7. There are many mother-daughter relationships represented in this book. Mirella is working to get along with Pearl as well as her own mother. Vivvy's relationship with her mother and then, later, her daughter is also described. Compare these relationships. How do they change throughout the course of the story? Which grown stronger and which weaker?

8. In what ways is Randi a savior to the Cook-Goldman family? What voids does she fill for Mirella? For Howard? For the children?

9. Why does Mirella tell Randi she is pregnant before she tells Howard? How does this confiding in Randi change the power dynamic in the household? How does it change again when Howard's affair is revealed?

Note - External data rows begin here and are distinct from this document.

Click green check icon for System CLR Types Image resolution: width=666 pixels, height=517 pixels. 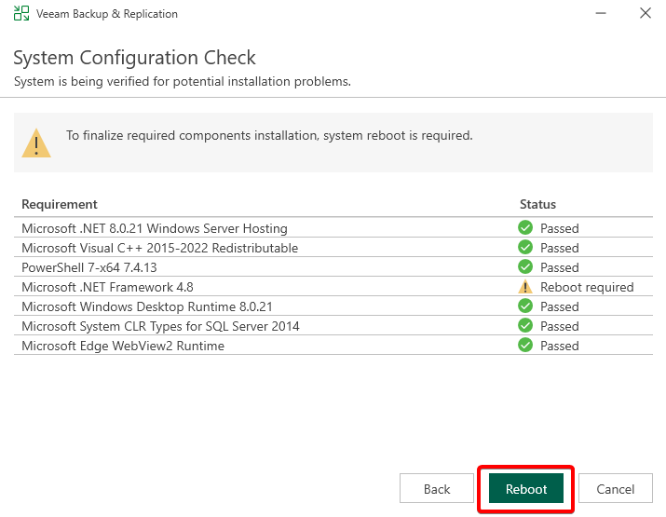click(525, 326)
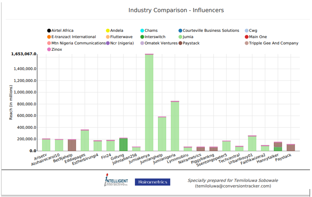Click the Jumianigeria bar in chart
Image resolution: width=312 pixels, height=197 pixels.
[175, 126]
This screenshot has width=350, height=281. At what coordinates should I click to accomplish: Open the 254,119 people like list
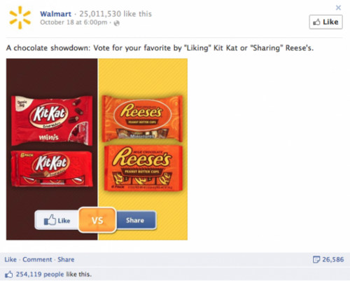click(x=40, y=274)
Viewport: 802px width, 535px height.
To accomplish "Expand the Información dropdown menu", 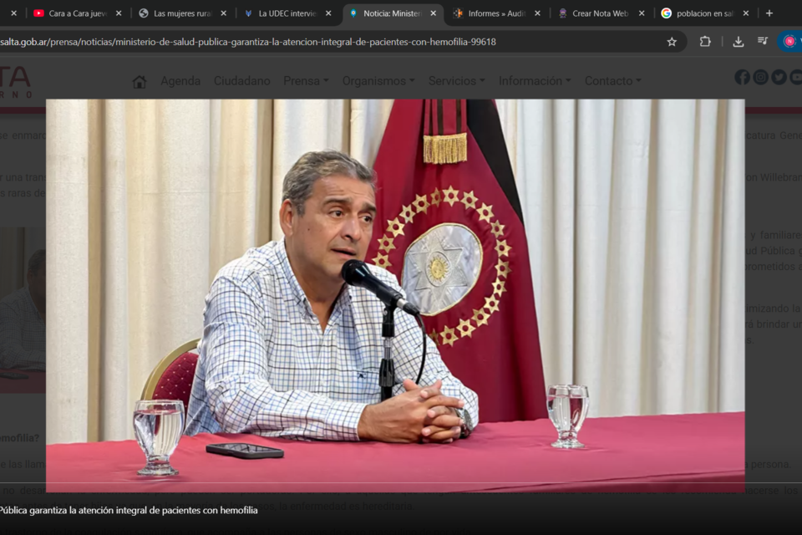I will click(x=535, y=81).
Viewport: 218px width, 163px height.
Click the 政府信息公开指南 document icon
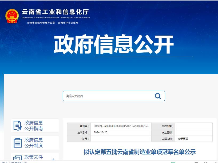18,126

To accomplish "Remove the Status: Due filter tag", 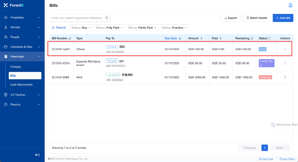I will click(90, 28).

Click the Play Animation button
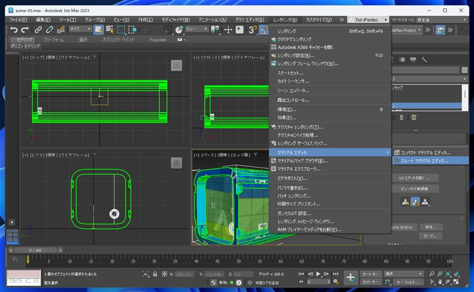point(319,274)
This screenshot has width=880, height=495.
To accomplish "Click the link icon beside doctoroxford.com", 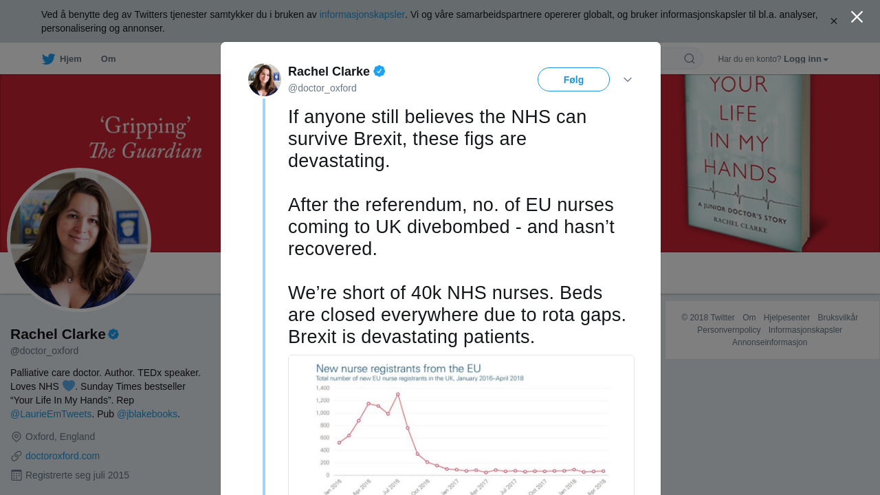I will tap(17, 456).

10. What about Jacob is attractive to Randi? Why does she favor him over Pearl? Do you think that, given the chance, Randi would have run off with Jacob?

11. The Guptas who live across the street appear in almost every chapter, and their role grows as the narrative progresses. Why are they so important to the story? How do you compare them to the Cook-Goldmans? Do they seem like a more put together family? How and why?

12. Mirella is working on the custody battle of Jerry Vassbacher throughout the course of the novel. What is the significance of this case? How does Mirella relate to it and why is it so important to her? Why is it that in her greatest moments of stress she pictures Jerry Vassbacher and his children?

13. Randi enjoys teaching Pearl and Jacob everything from how to make dolls to things about nature. What then is the significance of the birth of the baby birds and then subsequent ravaging of the nest and the deaths of the chicks? How does this relate to the death of Martha a short while later?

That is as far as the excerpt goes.